While Brexit could have a significant impact on companies in the UK, it is unlikely to have a noticeable impact on data protection in Jersey. Like other Crown Dependencies, Jersey has always been outside the EU and has its own data protection law that will remain in effect. Brexit will not change any of the rights of individual or obligations of companies or public authorities under the Data Protection (Jersey) Law 2018. It will have no effect on how the Jersey Office of the Information Commissioner will administer the Law.
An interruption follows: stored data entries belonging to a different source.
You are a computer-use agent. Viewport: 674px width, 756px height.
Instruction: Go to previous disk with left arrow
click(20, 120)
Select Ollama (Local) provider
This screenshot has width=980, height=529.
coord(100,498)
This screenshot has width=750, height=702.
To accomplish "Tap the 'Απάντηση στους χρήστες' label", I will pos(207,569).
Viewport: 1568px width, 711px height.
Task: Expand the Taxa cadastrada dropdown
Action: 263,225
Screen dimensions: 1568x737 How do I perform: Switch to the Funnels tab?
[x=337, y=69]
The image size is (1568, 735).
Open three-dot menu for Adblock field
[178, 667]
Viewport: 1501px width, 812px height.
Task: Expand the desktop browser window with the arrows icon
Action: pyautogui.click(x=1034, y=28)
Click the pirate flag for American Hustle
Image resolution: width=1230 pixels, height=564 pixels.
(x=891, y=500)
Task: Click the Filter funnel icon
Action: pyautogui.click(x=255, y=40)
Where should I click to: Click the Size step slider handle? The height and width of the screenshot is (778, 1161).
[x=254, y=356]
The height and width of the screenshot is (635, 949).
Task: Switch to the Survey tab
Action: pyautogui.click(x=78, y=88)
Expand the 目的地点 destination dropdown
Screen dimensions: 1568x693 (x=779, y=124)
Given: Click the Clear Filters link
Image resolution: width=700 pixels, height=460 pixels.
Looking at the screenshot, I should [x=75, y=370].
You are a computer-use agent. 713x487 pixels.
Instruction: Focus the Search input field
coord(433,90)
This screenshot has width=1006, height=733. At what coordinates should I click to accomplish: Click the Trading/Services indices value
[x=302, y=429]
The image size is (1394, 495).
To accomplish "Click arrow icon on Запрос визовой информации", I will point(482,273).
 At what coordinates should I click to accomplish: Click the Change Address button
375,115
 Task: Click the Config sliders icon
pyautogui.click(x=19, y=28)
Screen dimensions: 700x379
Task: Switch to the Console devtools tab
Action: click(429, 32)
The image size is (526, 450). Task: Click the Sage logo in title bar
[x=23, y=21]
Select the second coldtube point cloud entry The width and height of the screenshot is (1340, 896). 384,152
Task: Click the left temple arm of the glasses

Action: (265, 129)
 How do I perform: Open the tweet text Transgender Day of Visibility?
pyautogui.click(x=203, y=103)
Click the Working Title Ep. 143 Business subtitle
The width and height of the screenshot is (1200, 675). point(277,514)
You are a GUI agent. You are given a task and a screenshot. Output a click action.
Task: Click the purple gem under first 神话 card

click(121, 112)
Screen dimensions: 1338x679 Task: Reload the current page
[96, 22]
The risk of a ‘No-Deal’ Brexit is that the UK will become a third country for the purposes of GDPR without adequacy. This means that European Companies will not be able to transfer data to the UK without Corporate Binding Rules or Standard Contractual Clauses covering data protection. This will not be an issue for companies in Jersey. To preserve the interests of Jersey companies, Jersey has amended the Law to permit them to transfer personal data freely to the UK until the end of December 2020. Jersey hopes that, during this period, the European Commission will be able to complete an adequacy assessment of the UK. In addition, European companies will be able to continue to transfer personal data to Jersey pending the outcome of an adequacy review of Jersey by the European Commission.
Once the UK is outside of the EU, UK companies that target EU customers or monitor their behaviour will have to nominate a representative in the EU. Jersey companies performing these functions already have this obligation regardless of the outcome of Brexit.